Two disorders should be considered in the differential diagnosis of SWS 13:
Klippel-Trenaunay-Weber Syndrome: a sporadic association between capillary haemangiomas of the extremities and face, congenital venous abnormalities
10, hemihypertrophy of soft and bony tissues, in addition to all the characteristics of SWS.
Beckwith-Wiedemann Syndrome: capillary haemangioma of the face, macroglossia, omphalocele and visceral hyperplasia, with possible life-threatening hypoglycemia due to pancreatic islet-cell hyperplasia.

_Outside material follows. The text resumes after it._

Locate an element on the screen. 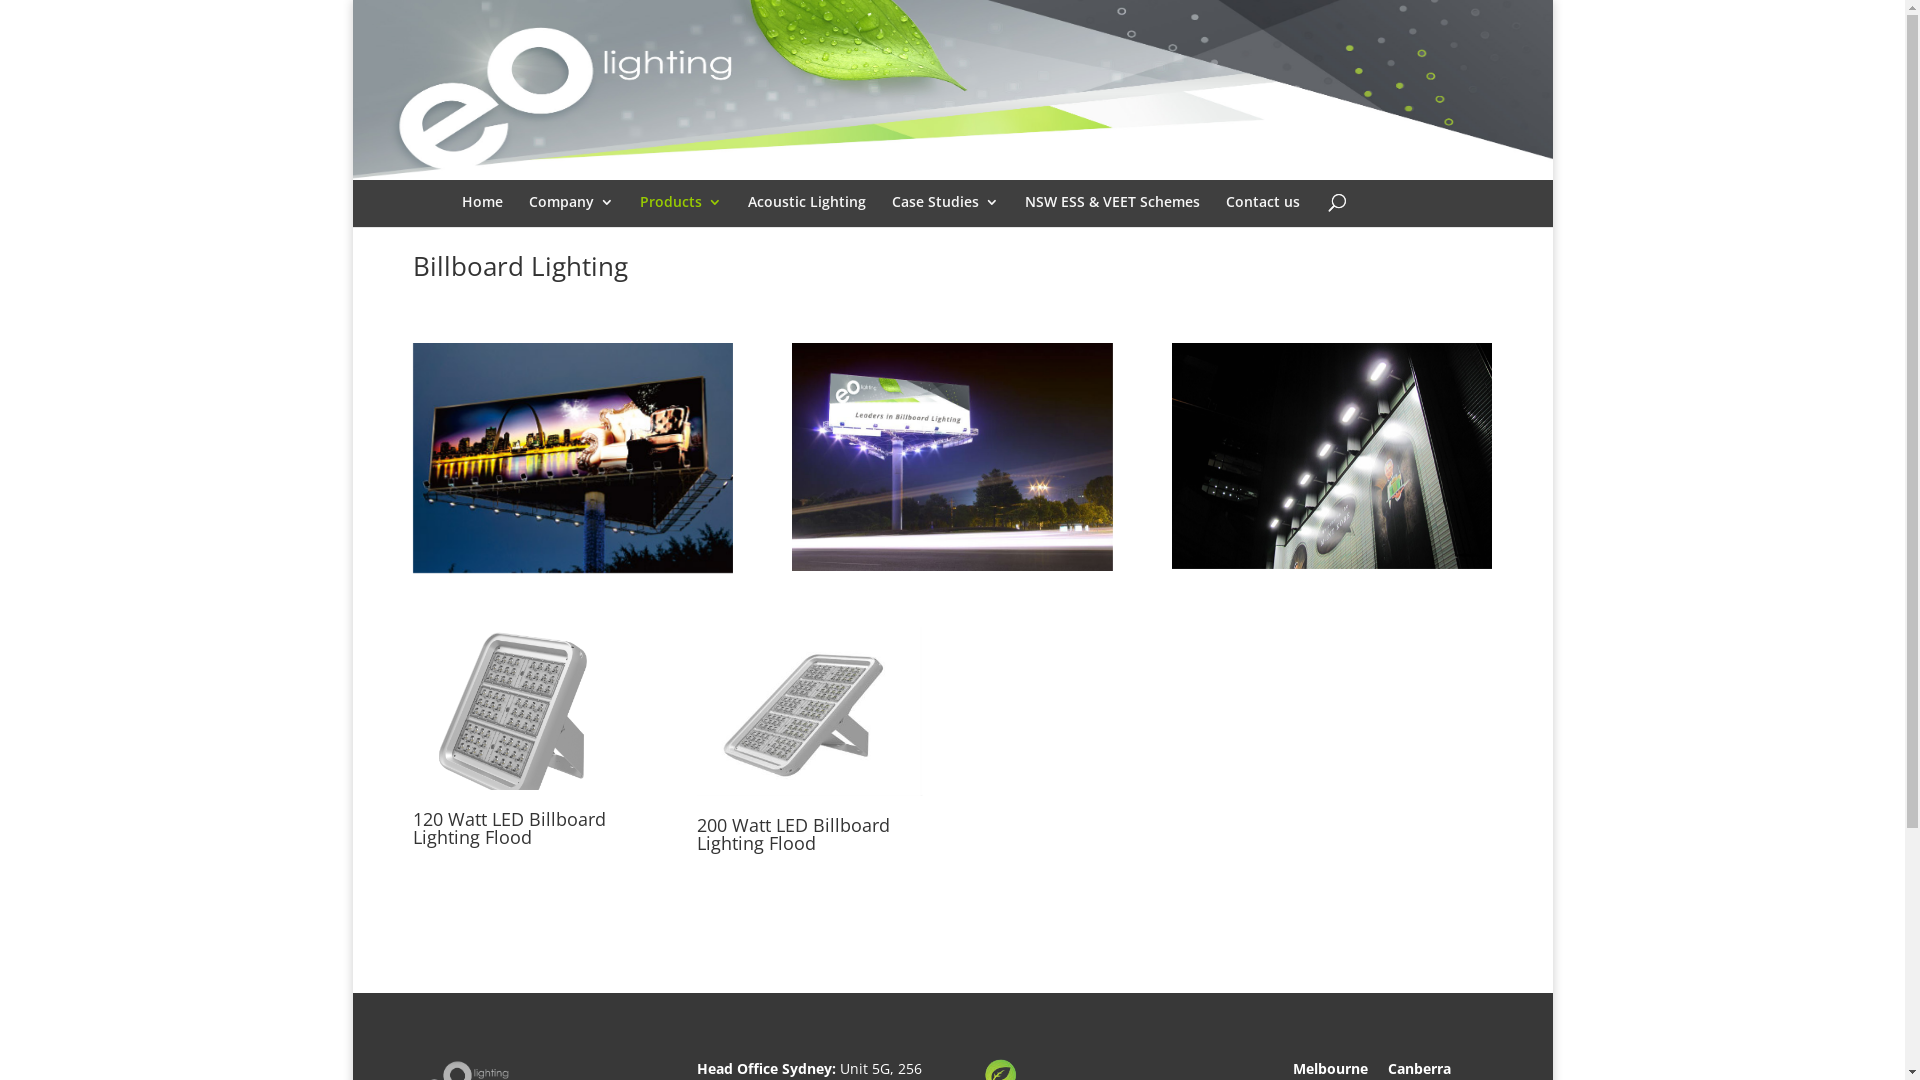  Case Studies is located at coordinates (945, 216).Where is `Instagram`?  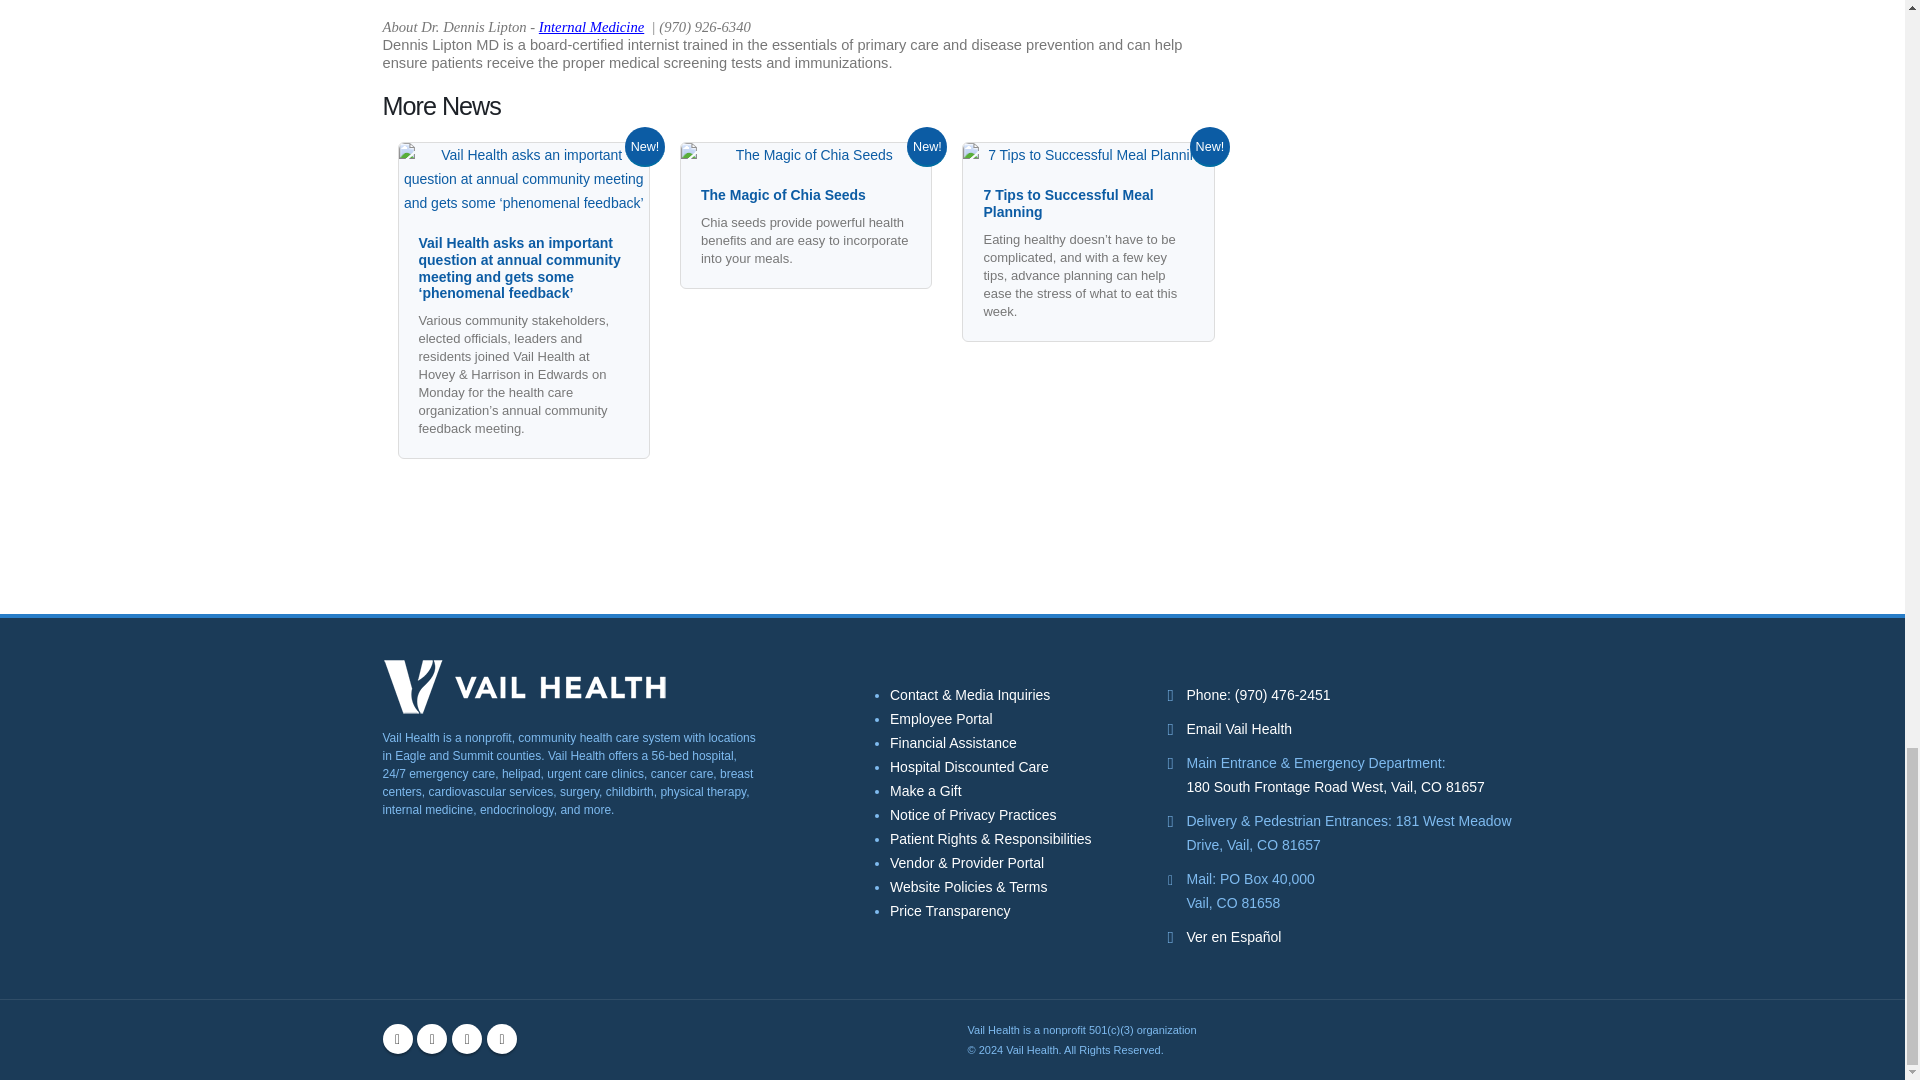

The focus of management in SWS is the treatment of associated neurological and ocular abnormalities12. MRI has been reported to be superior to CT scan for detecting intracranial malformations. A- and B-scan ultrasonography and fuorescein angiography are usefull investigations to diagnose a choroidal hemangioma 14.
While antiepileptic treatment and the medical and surgical management of glaucoma form the mainstay of treatment, consideration should also be given to the cosmetic appearance of the disfiguring lesions. Pulsed dye lasers have become the treatment of choice in this regard, resulting in minimal scarring and preventing the natural progression to the nodular texture of lesions found in adults 18,19.
In patients affected by SWS some abnormalities, probably vascular related, might increase the risk of hypothalamic–pituitary dysfunction and growth hormone deficiency causing short stature20. Multiple other body organs are rarely affected in SWS.
To the best of our knowledge, this is the first report on this type of association, suggesting “Type I “plus”.
We wish to thank to Dr K. Thomas for referral this patient to our Unit for diagnosis and treatment.